Am I forsaken, to be forgot and left rotting

in felch and fetid stench of this horrid, hollow hell?

 

but if it dies,

 

Heat, the warm and simple liquid light,

intrudes upon nihilo, introducing breath and branch

and with re-membered memory kills the dead,

and life cries out to see the new day.

I am not what was but am again.

 

it bears much fruit.

 

But wait, partners here in soft and strange

are bidding, too, this light-ward grasp.

Where once I was, now we are more;

where more was no more than less of one.

Excerpt: At the Crossing of Justice and Mercy

I’m currently working on a follow-up book to A Train Called Forgiveness.  The second book is built on the premise that former cult leader Peter Smith faked his death and is still alive.  This excerpt is from the initial draft of the first chapter of the book.

* * *

It was early summer, 2001.  I had just accepted a job in Southeast Kansas.  My wife, Xena, and I were visiting family near Seattle before making the cross-country move.  She’s always been curious about my childhood cult experience, so I drove her to Bonneveldt.  I took her to the old property that used to be Paradise Farms.  I took her downtown and showed her some of the stores that were owned and operated by Peter Smith’s followers.  Most had changed names.  Smith Publishing on Third, and The Silver Frame, a small art gallery on Main Street, had not.

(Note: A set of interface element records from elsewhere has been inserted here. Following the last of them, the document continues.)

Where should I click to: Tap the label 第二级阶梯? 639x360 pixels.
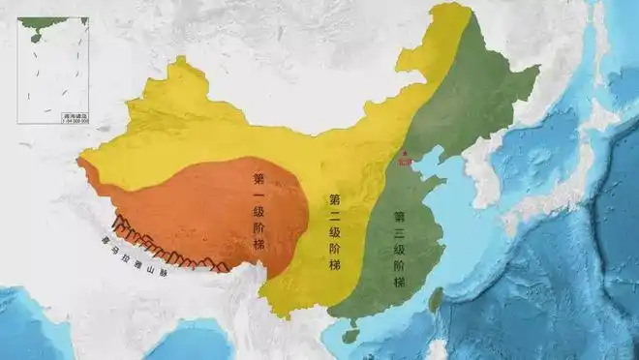coord(335,230)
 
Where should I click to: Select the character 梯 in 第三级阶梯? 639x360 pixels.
coord(399,282)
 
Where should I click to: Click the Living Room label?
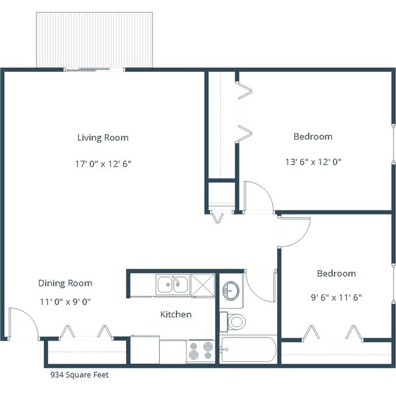tap(102, 138)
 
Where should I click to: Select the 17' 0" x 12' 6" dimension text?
tap(102, 163)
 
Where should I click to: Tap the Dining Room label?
tap(65, 283)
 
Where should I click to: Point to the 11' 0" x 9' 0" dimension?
tap(65, 301)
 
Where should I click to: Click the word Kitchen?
tap(175, 315)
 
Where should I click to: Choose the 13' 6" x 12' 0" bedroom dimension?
tap(313, 162)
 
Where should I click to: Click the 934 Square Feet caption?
tap(79, 375)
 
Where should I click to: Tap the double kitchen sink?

I wondered if Peter Smith’s people still ran The Silver Frame?  ”I doubt they still run this place,” I said.  ”Let’s check it out.”  We slowly stepped inside.  A string of bells hung loosely inside the door.  They jangled as the door swung open and then closed behind us with a small thud.  The shop was filled with beautiful artwork, original paintings from well-known Northwest and Southwest artists.  There was a wide collection of custom-made frames in many sizes and colors.  The shop was colorful, yet the lighting wasn’t right.  ”A gallery should be well lit,” I said.  The Silver Frame was dim, teetering on the edge of darkness.  The darkness was more than a lack of light.  It was an aura, a deep feeling.  It seemed as if someone had lowered a black veil over my mind.  Darkness seeped through the air like a thick, black liquid from every painting, every crack, every corner, exposing the beauty of The Silver Frame for what it really was.  The Silver Frame was a facade.  It was the skin of something much deeper, something unsettling.  In all its colorful grandeur and external beauty, something was amiss.